The next morning, as I walked to synagogue for morning prayers, late as usual, I started saying the morning blessings & psukei d'zimra (chapters of Psalms; click here, see under "Outline of Services" ) to myself as I walked (as usual; so I wouldn't be so behind when I got to synagogue). As part of the morning blessings, one says the first line of the Shema (see above). So I stopped & said it (in the IS mode) with as much concentration as I could. A neighbor who was coming down the steps from his building saw me & complimented me on the intent & intensity of my praying. This guy actually knows a little about the ISs but would probably keel over if he knew what exactly I was praying.

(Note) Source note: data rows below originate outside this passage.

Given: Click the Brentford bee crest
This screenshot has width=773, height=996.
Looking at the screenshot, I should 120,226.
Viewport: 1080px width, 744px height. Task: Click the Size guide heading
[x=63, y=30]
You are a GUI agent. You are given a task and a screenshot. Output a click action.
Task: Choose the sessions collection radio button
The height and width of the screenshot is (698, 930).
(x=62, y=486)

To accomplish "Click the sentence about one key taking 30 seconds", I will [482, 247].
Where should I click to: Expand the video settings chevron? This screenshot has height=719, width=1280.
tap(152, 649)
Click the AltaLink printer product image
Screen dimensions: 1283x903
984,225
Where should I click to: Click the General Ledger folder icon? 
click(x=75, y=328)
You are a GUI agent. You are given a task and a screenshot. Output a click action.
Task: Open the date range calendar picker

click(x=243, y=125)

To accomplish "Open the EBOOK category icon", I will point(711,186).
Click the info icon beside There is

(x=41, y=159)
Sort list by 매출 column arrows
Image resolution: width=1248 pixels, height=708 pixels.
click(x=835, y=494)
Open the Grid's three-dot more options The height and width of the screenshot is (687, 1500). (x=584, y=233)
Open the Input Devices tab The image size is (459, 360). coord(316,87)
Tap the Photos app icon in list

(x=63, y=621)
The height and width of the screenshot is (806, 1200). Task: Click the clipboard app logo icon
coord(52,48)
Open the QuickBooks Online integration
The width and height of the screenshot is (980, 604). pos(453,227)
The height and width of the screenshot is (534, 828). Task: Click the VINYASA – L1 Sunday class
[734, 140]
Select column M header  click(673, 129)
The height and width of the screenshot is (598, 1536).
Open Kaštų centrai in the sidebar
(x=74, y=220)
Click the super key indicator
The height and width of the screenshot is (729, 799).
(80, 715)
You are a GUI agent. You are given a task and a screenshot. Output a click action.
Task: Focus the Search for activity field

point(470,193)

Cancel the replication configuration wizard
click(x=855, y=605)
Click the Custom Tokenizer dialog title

But then as I actually walked into the House of Rimmon (aka the synagogue), I got all moist-eyed as it hit me. "But the thing is very close to you..."? Not to me. I was as far away from Aargareezem and the IS community and their (version of our) faith as ever. I cannot be where I want to be and I do not want to be where I am. I am ever conscious of being in the House of Rimmon, that the religious life I am leading is second best (as it were). But, like I said, I will have to try to keep Aargareezem in my heart & trust that God's plan for me, be it as He will, is for my benefit. I know that He knows what He is doing.

I printed out these IS prayers & say some of them every day & others on Shabbat as the case may be.

On "Rosh Hashanah" last week I was rather reserved. I do not accept that the first of the (seventh, counting from Nissan, as per Exodus 12:2) month of Tishrei is in fact the first of the year. I carefully avoided wishing people a Shanah Tova (a "good year") and instead used either the Hebrew Chag Sameach or the Yiddish Gut Yontef, both of which mean simply "Happy Holiday". (Click here, holiday #4, to see how the ISs view the day.) Leviticus 23:24-25 specifies that this holyday is one day; I would love to know how or sages' decreeing that this holyday would be two days does not constitute adding to the Torah, which, of course, is strictly forbidden. I also think that our sages' learning that the first of Tishrei is a "new year day" based on Exodus 23:16 ("and the feast of ingathering, at the end of the year") is weak (very) and tenuous in the extreme.

(Oh, by the way, it's now Tuesday, September 30th.)

I've decided that I cannot say the "Hymn of Honor" (or Anim Zemirot) anymore (click here & here). I cannot accept its over-the-top anthropomorphism (God has curly black hair & wears tefillin). I think that even as metaphors these go waaay too far. They make me feel uncomfortable & I cannot say them any more. (If you'll say that God has black hair and wears tefillin then it's only a very short jump to believing that He can father children; no offense to my Christian friends!!!!!).

I think that this is it for now.

Yom Kippur is this coming Friday night-Saturday. The ISs mark it one day earlier, on Thursday night-Friday. This is because we manipulate the calendar so that Yom Kippur will never fall on a Friday or Sunday (or Tuesday). (Drop down to "Step 5: Applying the Dechiyot".)

This is Sabi A-libee :-) signing off for now.